For over a decade, Andie Threatt has dedicated herself to Dallas ISD, working as an elementary art and Makerspace teacher at Solar Prep for Girls. Her role has grown into a passion for hands-on learning, sparking creativity, and fostering life skills among her students. One of her more notable achievements is the creation of the school’s outdoor learning classroom and garden, developed in partnership with Out Teach. 

Seeing students share what they had learned in the garden with their classmates is a live demonstration of how Threatt’s classroom techniques have been successful. Her techniques include a Makerspace approach, which combines math, engineering, and technology and uses design thinking processes to solve real world problems or create something new or alter something that already exists. 


Many Dallas ISD schools have Makerspace labs/teachers, and Solar was one of the first to integrate it into the curriculum. She incorporates the approach in the garden as much as possible and throughout other lessons.


“When I first stepped into Solar, I saw it as the perfect fit—a learning environment that made me excited to come to work every day,” Threatt said. 

The Garden Club, one of Solar Prep’s extracurricular offerings, started from the desire to cultivate a collaborative space for students to explore nature’s wonders. 


“Our goal for the garden club has been to show students what it takes to plan for and grow a garden, not just for food, but also as a way to relax and feel accomplished,” Threatt said.


From organizing garden clean-up events to integrating gardening tasks into curriculum activities, the club has developed into a center of community involvement. 


“We want Solar families to know that this is their space to enjoy.
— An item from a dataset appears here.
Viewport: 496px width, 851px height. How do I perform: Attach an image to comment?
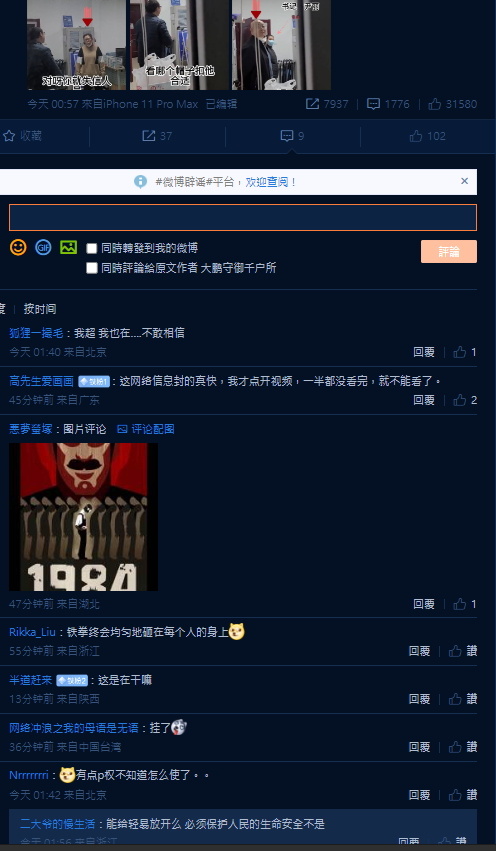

We also need their knowledge and experience,” Threatt said. 


Through active participation in the Garden Club, students not only learn practical gardening skills but also develop a heightened awareness of their natural surroundings.


“Spending time in nature helps you learn how to pay attention in a new way,” Threatt said.


Despite challenges, such as overcoming fears of bugs and fostering a sense of responsibility towards pollinators, Threatt continues her dedication to creating a supportive atmosphere for her students.


Threatt’s passion demonstrates the power of hands-on learning to shape young minds and link them to nature.


As National Garden Month continues, Threatt invites educators and the community to enjoy the benefits of gardening. 


“Start small and stay curious. The district provides free seeds and dirt through the Living Materials center so just start trying stuff out with your students. Getting to learn it together side by side will be a great experience for everyone,” she said.